Liverpool haven’t won the title in the Premier League era and right now they seem to have no pressure at all to do it. In fact, Manchester United and Manchester City, who last won it in 2013 and 2014 respectively, seem to be more urged to become English champions.
In this there is a component very related to their managers. José Mourinho conveys the message that losing a match is a catastrophe and that’s why the press gives him that harsh treatment in every conference and every article. In any season, failing to win the title after such big spending is judged as a failure.
Pep Guardiola’s portrait is completely different. But he is so obsessed about perfect football that one tends to think things don’t go to plan when Manchester City finish outside top 1.

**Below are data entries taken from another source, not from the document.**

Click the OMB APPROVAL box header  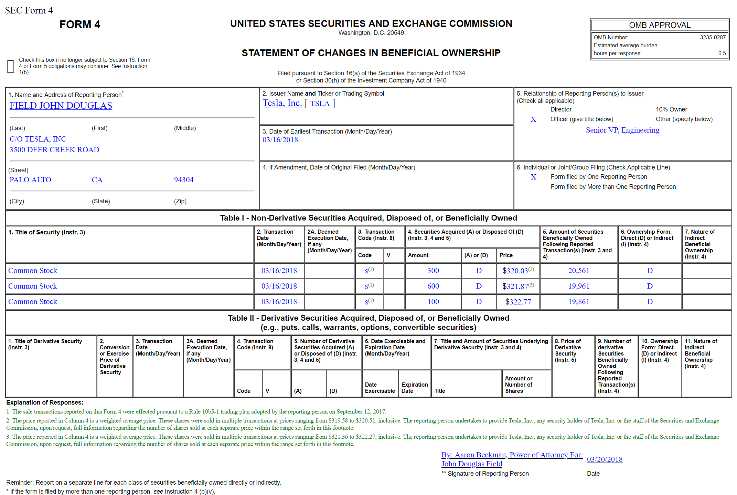coord(660,26)
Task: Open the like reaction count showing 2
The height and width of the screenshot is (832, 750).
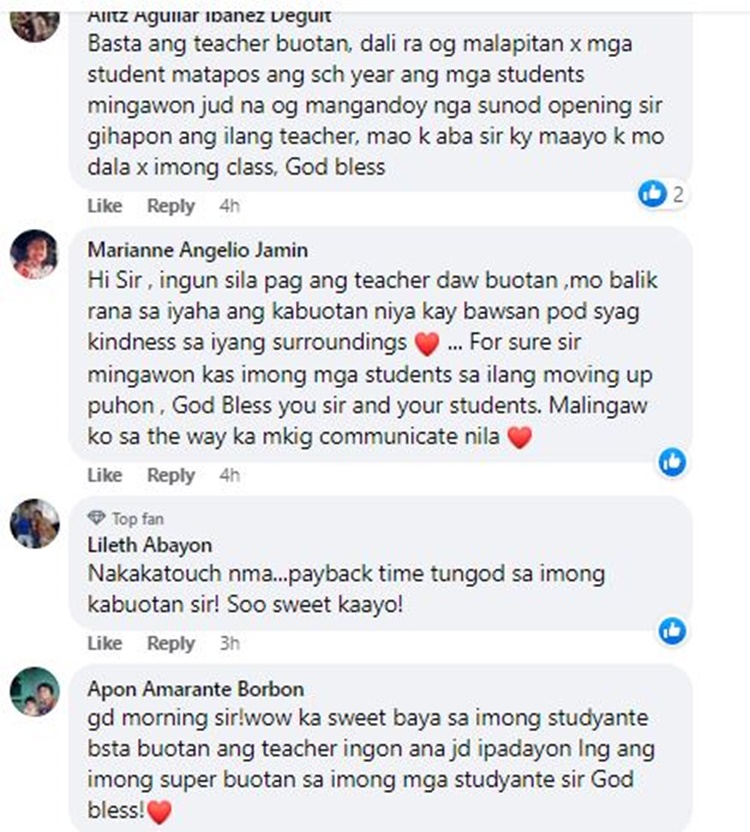Action: (x=662, y=194)
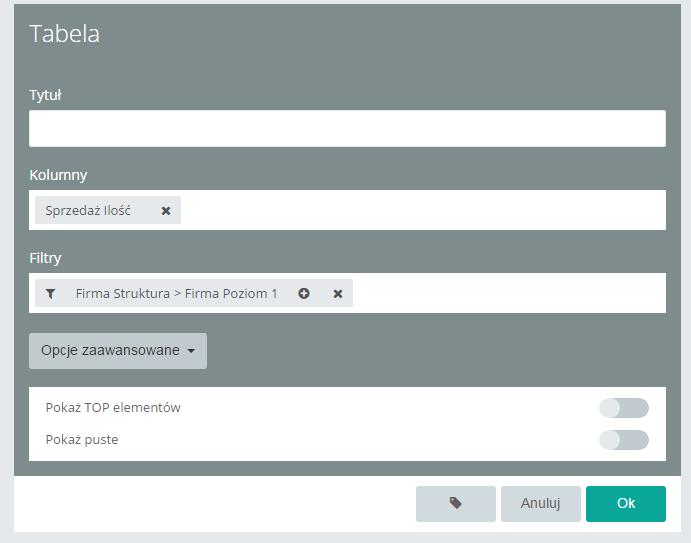Add condition with filter plus icon
Screen dimensions: 691x543
click(x=304, y=293)
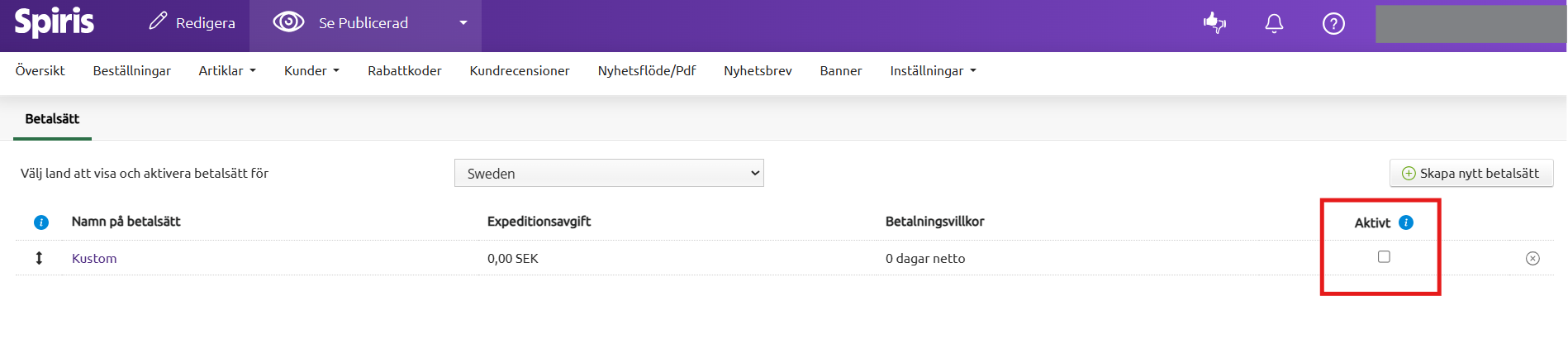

But at Liverpool, as a result of a combination of both the club’s present and its manager’s personality, no one puts a single ounce of pressure on Jürgen Klopp’s shoulders.
Liverpool are praised when they play fantastic football, when they hammer their ‘title rivals’ in any given match and when they challenge them too, like it happened in 2014 with Brendan Rodgers’ side. But, is there a feeling that after 28 years of draught they NEED to win the title?
Contradictorily, that’s good for the manager and the players. They can work without the scrutiny of the society and achieve the best results they can week in, week out. The calmer the better.
But that’s bad for everyone in the club too. Playing and managing just to enjoy the ride, making fans happy at times and at others disappointing them is leaving Liverpool behind their potential and responsibility. Now Champions League qualification is not even demanded in every season. It is just deemed as a bonus when they manage to do it.
I still cannot understand why no one in the club, including Klopp, hasn’t realized they are NOT going to win anything important with Simon Mignolet as a goalkeeper and Dejan Lovren as a centre back. In recent years Liverpool have heavily invested in midfielders, wingers and strikers like Adam Lallana, Sadio Mané, Roberto Firmino and more recently Mohamed Salah, but spending in the back line are limited to average players like Joel Matip, Loris Karius, Joe Gomez and Andrew Robertson.
Comparisons are hateful 90% of the times, but if you take a glimpse at the other ‘title rivals’, you will find the likes of John Stones, Nicolás Otamendi, Chris Smalling, Eric Bailly, Gary Cahill, David Luiz, Jan Vertonghen and Toby Alderweireld, something very diferent to Liverpool’s picture of Lovren, Matip and Ragnar Klavan.
Mignolet vs David de Gea, Thibaut Courtois, Ederson and Hugo Lloris is more than a joke.
The frequency by which Mignolet and Lovren make mistakes that cost Liverpool points and wins, like last weekend’s derby against Everton, is a clear evidence that something must change.
But they don’t seem urged too, they don’t see the Premier League title as something they are obliged to fight for. They are just pleasing the crowd (when they can) and enjoying the ride.